QUOTED PASSAGE:

--- Start ---

Makery

Marko Peljhan’s hypersonic hyperstitions at Venice Biennale

“System 317” by Marko Peljhan at the Venice Biennale. © Matthew Biederman

At the 2019 Venice Biennale, whistleblowing artist Marko Peljhan’s System 317 calls attention to the rise of hypersonic weapons.

An alarming escalation of technology in the field of weapons of mass destruction is currently underway. At the core of this new arms race between the United States, Russia and China: nuclear weapons that can travel at hypersonic speed.

The principles of hypersonic flight (from 6 times the speed of sound) are not easy to grasp. But as Marko Peljhan tells us, once these technologies are applied to nuclear weapons, they evoke “an apocalyptic scenario that recalls the ‘doomsday machine’ from Stanley Kubrick’s film Doctor Strangelove, or How I Stopped Worrying and Learned to Love the Bomb”. Hypersonic missile technology can dodge missile defenses with atypical flight paths, unlike the parabolic trajectories of conventional ballistic missiles. This leads to globally imbalanced arguments in the nonproliferation of nuclear weapons, while militarizing orbital space for early detection.

All the more reason to be concerned that this is actually the direction being taken by the world’s most powerful military nations. “Russia and China are developing advanced cruise missiles and hypersonic missile capabilities that can travel at exceptional speeds with unpredictable flight paths that challenge the existing defensive systems,” declared the Pentagon in its latest Missile Defense Review in January—just a few weeks after Vice-President Mike Pence confirmed the creation of U.S. Space Command at the Kennedy Space Center.

The Pavilion of the Republic of Slovenia presented by Marko Peljhan at the 2019 Venice Biennale. © Matthew Biederman

Hypersonic weapons

There are two basic types of hypersonic weapons, which travel at 5 to 25 times the speed of sound. Hypersonic Glide Vehicles (HGV), based on Tactical Boost Glide (TBG) technology, are launched from the ground aboard rockets. Once in space, the glider separates from the rocket and glides toward its target, maneuvering to foil defenses. It can “bounce” off denser air at lower altitude, extending its range and making it even more difficult to destroy. The other type is a low-flying scramjet cruise missile, launched from an aircraft and capable of flying under or around existing missile defenses.

--- End ---

DATASET EXTRACT:
--- Start ---

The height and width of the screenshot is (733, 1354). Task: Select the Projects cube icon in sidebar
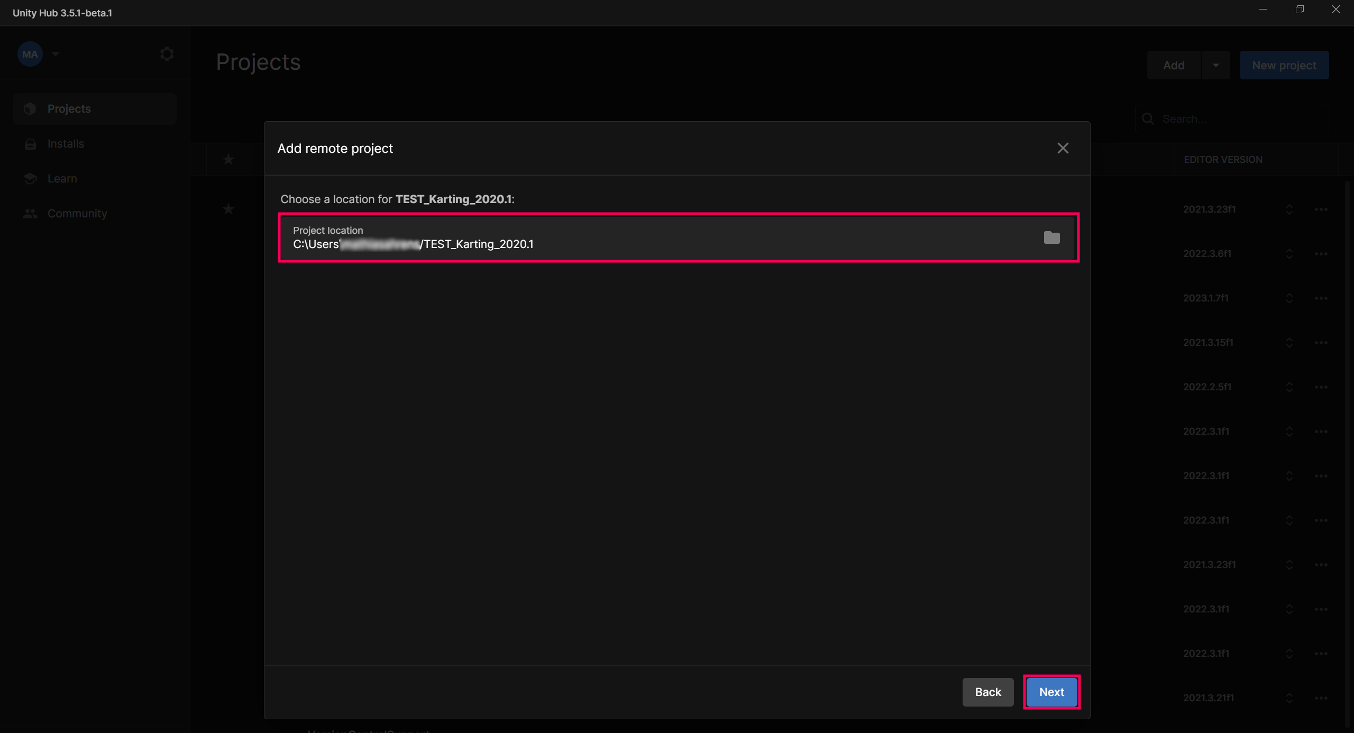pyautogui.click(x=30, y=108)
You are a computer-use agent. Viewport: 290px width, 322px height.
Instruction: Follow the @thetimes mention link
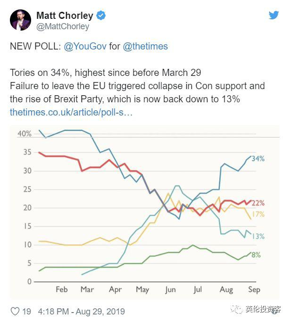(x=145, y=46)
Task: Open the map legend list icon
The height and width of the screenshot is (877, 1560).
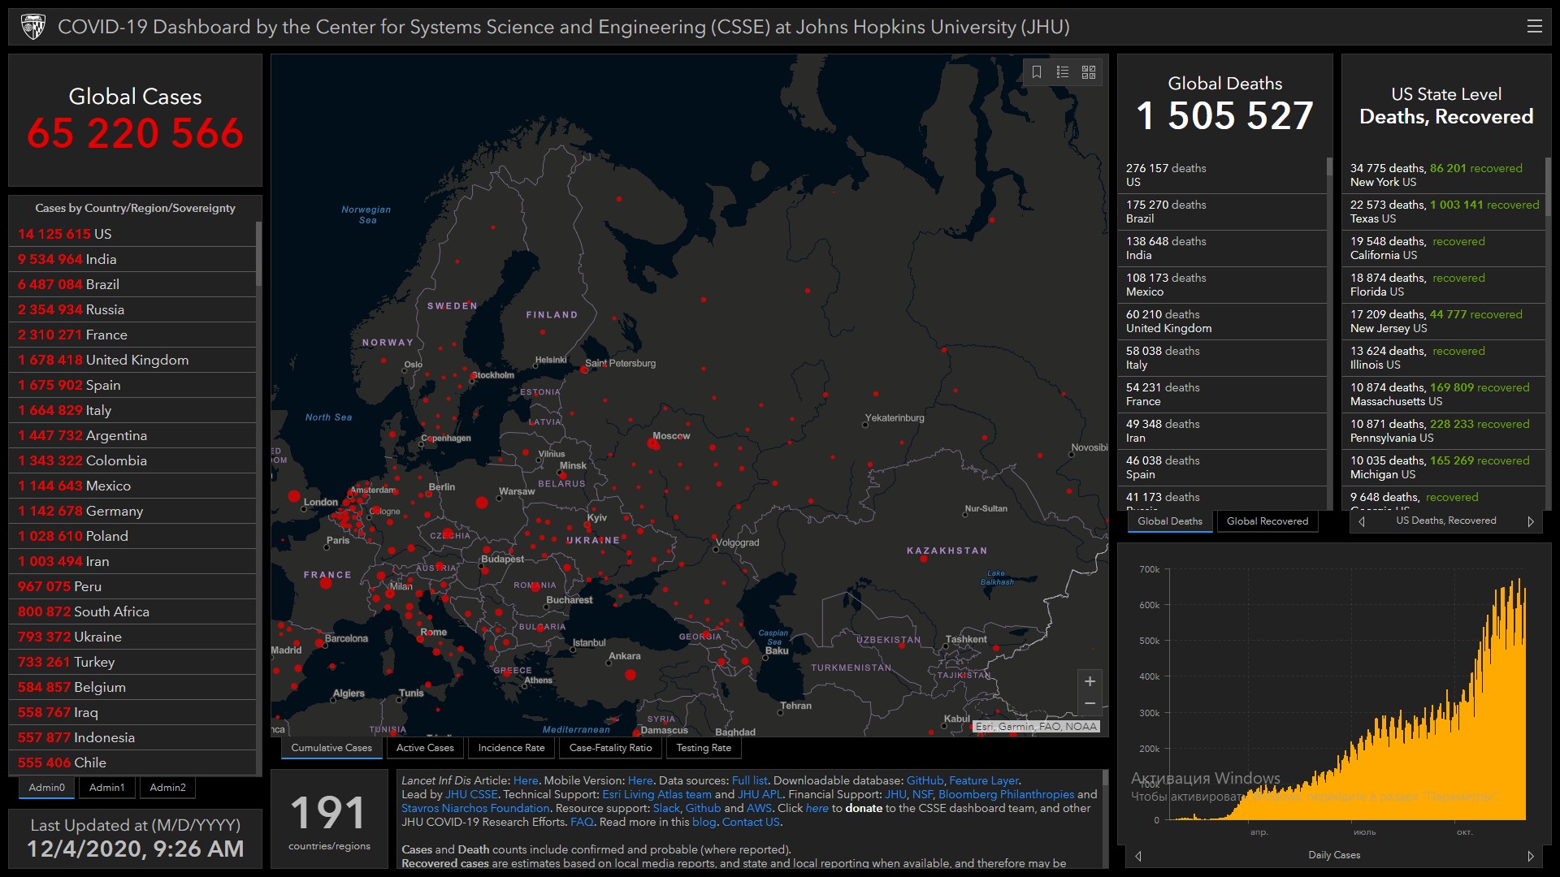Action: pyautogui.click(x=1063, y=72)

--- End ---

ACTIONS TO TAKE:
a) In the article on hypersonic weapons, copy the passage between "An alarming escalation" and "at hypersonic speed.", inclusive, substituting "weapons competition" for "arms race".
b) Answer these questions from the article on hypersonic weapons:
(i) Which three countries does it name as taking part in the new arms race?
(ii) Where did Mike Pence confirm the creation of U.S. Space Command?
(iii) From what is the low-flying scramjet cruise missile launched?
The items play no part in what follows.

FINAL ANSWERS:
a)
An alarming escalation of technology in the field of weapons of mass destruction is currently underway. At the core of this new weapons competition between the United States, Russia and China: nuclear weapons that can travel at hypersonic speed.

b)
(i) The United States, Russia and China.
(ii) At the Kennedy Space Center.
(iii) From an aircraft.